Он угадал абсолютно точно, и в другой раз Вильям, вероятно, удивился бы, но не сейчас. После недавней драки и словно расколовшего череп удара полицейской дубинкой он сидел в джипе пришибленно-равнодушный. Ясно, электрический трон теперь ему обеспечен. Ну и черт с ним! Все равно радости в жизни никакой.

Он было подумал о родителях и двух младших сестрах и вроде даже пожалел их, но безвольно-расплывчатая мысль и слабая жалость угасли, едва успев родиться.

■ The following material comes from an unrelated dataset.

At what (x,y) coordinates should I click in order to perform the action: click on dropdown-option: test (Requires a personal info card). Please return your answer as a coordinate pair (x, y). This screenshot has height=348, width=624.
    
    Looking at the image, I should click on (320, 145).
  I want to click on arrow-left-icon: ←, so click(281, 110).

Проживут, если сильно захотят.

— Да, парень, влип ты, можно сказать, отменно, — ухмылялся сержант, поднимая над джипом брезентовый верх. — Браслетики тебя не беспокоят?

— Нет! — огрызнулся Вильям с неожиданной злостью. Боли в те минуты он действительно не чувствовал, хотя шипастые наручники остро впивались в запястья при малейшем движении.

— А то можно переменить на гладкие. Если ты не уложишь меня, как тех голубчиков. — Кивком головы сержант указал на двух убитых. С середины улицы толпа зевак оттащила их на тротуар и бросила там, как два бревна. Мертвые, они никого уже не интересовали. Все глазели только на Вильяма. Похоже, тоже сочувствовали ему. Или то было всего лишь подогретое сержантом любопытство. Надо же, с виду такой замухрышка, а рубит ребром ладони насмерть!

— Вызывать никого не надо, мы скоро вернемся, — садясь в машину, повелительно сказал сержант зевакам. — Трогай, Билл!

Вильям знал, что ближайший от «Савойи» полицейский участок на углу 6-й авеню. Но машина мчалась куда-то в направлении западной части Манхеттена. Тот район Вильяму был знаком. Если несколько дней подряд не удавалось найти работу в городе, он садился в автобус и ехал в Манхеттен, к докам. Там работу ему давали всегда. Он рассказал доковым мастерам, что в Норвегии закончил три курса среднего мореходного училища, и они охотно стали поручать ему работы, связанные с ремонтом стационарных навигационных приборов и ходовых рубок. К сожалению, платили не больше, чем в ресторанах, а обедать нужно было за свой счет. В судовых столовых питались только корабельные команды.